Accordingly, it is possible to reduce influence of noises generated
in the fuel injection device, the influence acting on the pressure
detection signal via the amplifying circuit.
[0009] Preferably, the metal thin film (100) contains metal with
high magnetic permeability.
[0010] The metal thin film containing metal with high magnetic
permeability makes it possible to more surely reduce influence of
the electro-magnetic noises generated in the fuel injection
device.
[0011] Preferably, the amplifying circuit unit (81) includes a
first amplifying circuit block (41, 42) for detecting the
in-cylinder pressure within a relatively high pressure range, and a
second amplifying circuit block (44, 45) for detecting the
in-cylinder pressure within a relatively low pressure range,
wherein the second amplifying circuit block includes a low pass
filter (45) or a band pass filter.
[0012] With this configuration, the noises contained in the
pressure detection signal can be reduced by the low pass filter or
the band pass filter in the second amplifying circuit block, which
makes it possible to effectively reduce the noises in the
relatively low pressure range where the influence of the noises
becomes relatively large.

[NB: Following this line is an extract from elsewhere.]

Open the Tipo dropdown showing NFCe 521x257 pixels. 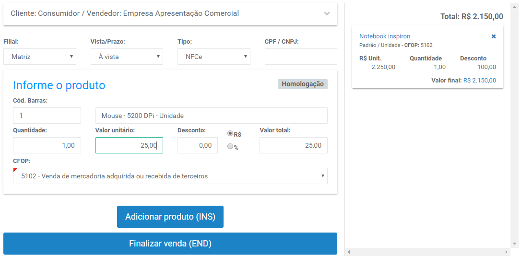(214, 57)
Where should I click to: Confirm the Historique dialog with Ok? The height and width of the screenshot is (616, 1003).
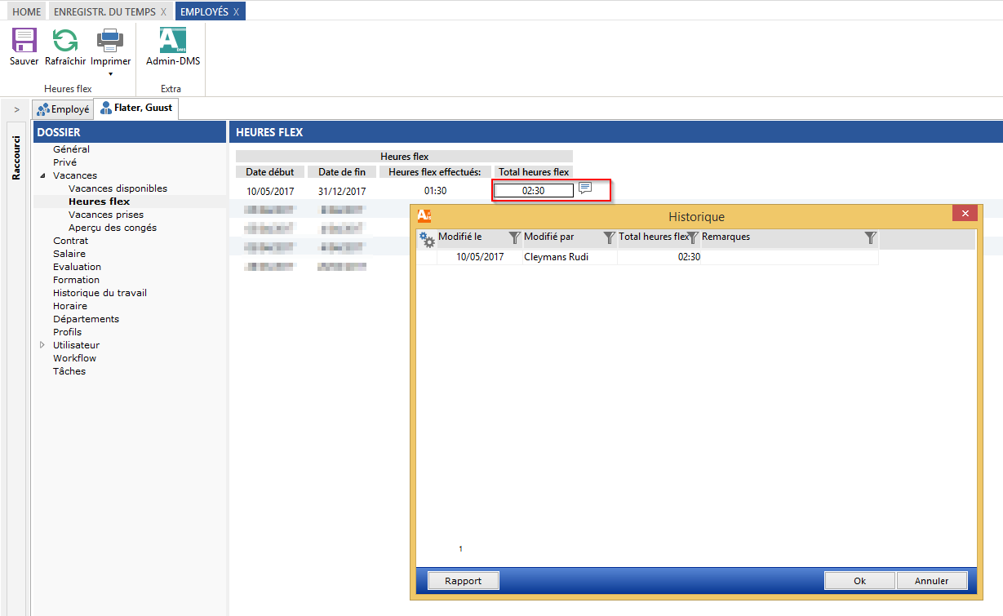[859, 581]
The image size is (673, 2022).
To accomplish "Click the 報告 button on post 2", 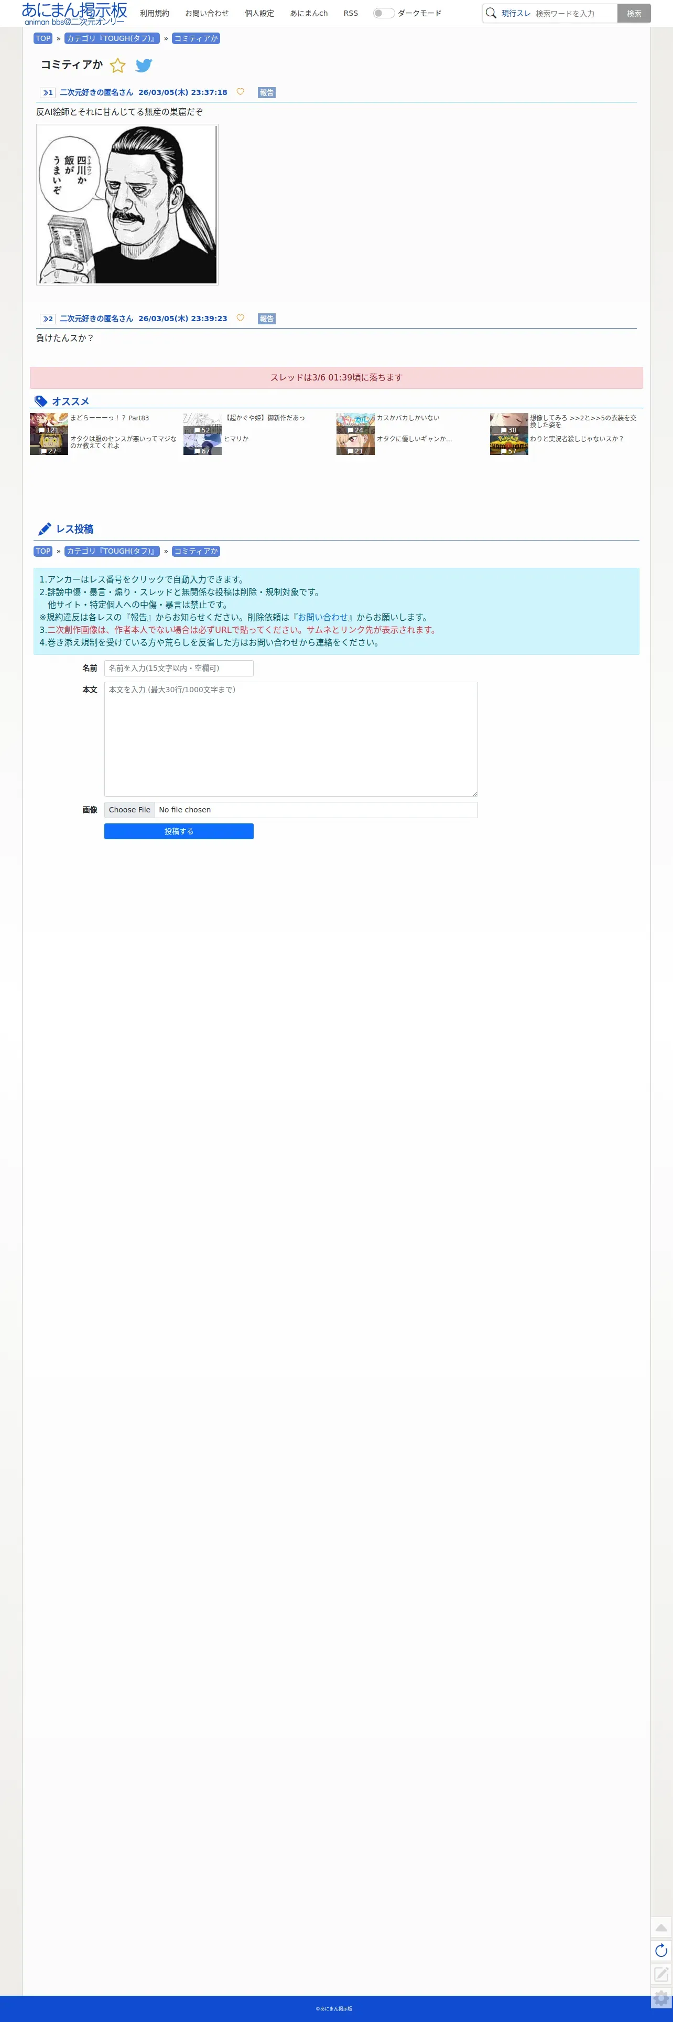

If the low pass filter or the band pass
filter is disposed in the first amplifying circuit block for
detecting the relatively high pressure range where the in-cylinder
pressure is relatively high, detection of the knocking signal
comprising comparatively high frequency components becomes
impossible. On the other hand, in the relatively low pressure range
where the in-cylinder pressure is relatively low, changes in the
in-cylinder pressure are relatively small. Accordingly, disposing
the low pass filter or the band pass filter in the second
amplifying circuit block makes it possible to effectively reduce
the influence of noises, with avoiding the bad influence in the
range where the in-cylinder pressure largely changes.
[0013] Preferably, the in-cylinder pressure detecting further
includes failure detecting means for performing failure detection
by comparing a high side in-cylinder pressure (PCYLH) based on the
pressure detection signal (SDETH) output from the first amplifying
circuit block (42, 43), with a low side in-cylinder pressure
(PCYLL) based on the pressure detection signal (SDETL) output from
the second amplifying circuit block (44, 45).
[0014] With this configuration, comparison between the high side
in-cylinder pressure based on the pressure detection signal output
from the first amplifying block and the low side in-cylinder
pressure based on the pressure detection signal output from the
second amplifying block, can be performed, both of the high side
in-cylinder pressure and the low side in-cylinder pressure
corresponding to the same detection timing. Accordingly, it is
possible to determine that a failure has occurred in the first or
second amplifying circuit block, if a ratio between the high side
in-cylinder pressure and the low side in-cylinder pressure is
outside the allowable range, for example.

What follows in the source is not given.